Nun ist klar, dass der Prozessor aus der Celeron-Reihe, basierend auf der bereits in die Jahre gekommenen Apollo-Lake-Architektur aus dem Jahr 2016, keine Wunder vollbringen kann. Immerhin stehen dem Chip aber 8 GByte Dual-Channel-RAM zur Seite, was man in dieser Preisklasse nicht unbedingt immer voraussetzen darf. Außerdem ist die Akkukapazität mit 10.000 mAh durchaus ein Pluspunkt. Zumindest sollte das gelten, wenn die Laufzeiten in der Praxis passen.

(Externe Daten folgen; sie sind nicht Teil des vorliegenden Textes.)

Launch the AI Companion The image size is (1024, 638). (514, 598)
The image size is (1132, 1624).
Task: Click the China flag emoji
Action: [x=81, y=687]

Letzteres wollen wir in diesem Test dann auch herausfinden. Zunächst schauen wir uns im nächsten Abschnitt aber die Ausstattung und Verarbeitung des Chuwi LapBook Air an. Anschließend widmen wir uns einigen Benchmarks, um die Leistung einschätzen zu können. Anschließend erfolgt ein Einblick in unseren Praxistest des Notebooks. Zuletzt ziehen wir natürlich ein Fazit und führen aus, für wen der Laptop unserer Ansicht nach geeignet ist.

André Westphal

Redakteur

2 Antworten

  1. MiniMax sagt:

    Bei dem aufgerufenen Preis von unter € 300 darf man eigentlich nicht meckern über solch ein Notebook. Aber es ist halt dementsprechend grenzwertig:
    Die CPU Celeron N3450 ist heutzutage unterste Grenze des Erträglichen, wenn überhaupt. Und da helfen auch die erfreulichen 8 GB RAM nicht viel weiter.
    Leider muß man praktisch doppelt so viel ausgeben (um € 500), um etwas wirklich Besseres von den kleineren China-Anbietern zu bekommen. Z.B. das Cube Thinker i35, das immerhin eine Core m3-7Y30 CPU hat und gleich vom Start weg eine „richtige“ SSD mit 256 GB. Und vor allem mit dem de facto Surface Display ein viel besseres Display.
    Mir scheint es übrigens so, als ob beide Geräte vom gleichen Hersteller entwickelt wurden und hergestellt werden. Selbst das recht hohe Gewicht ist bei beiden das Gleiche.

  2. MiniMax sagt:

    Das von den allgemeinen Eigenschaften recht ähnliche Teclast F7 Notebook wiegt übrigens nur 1,39kg.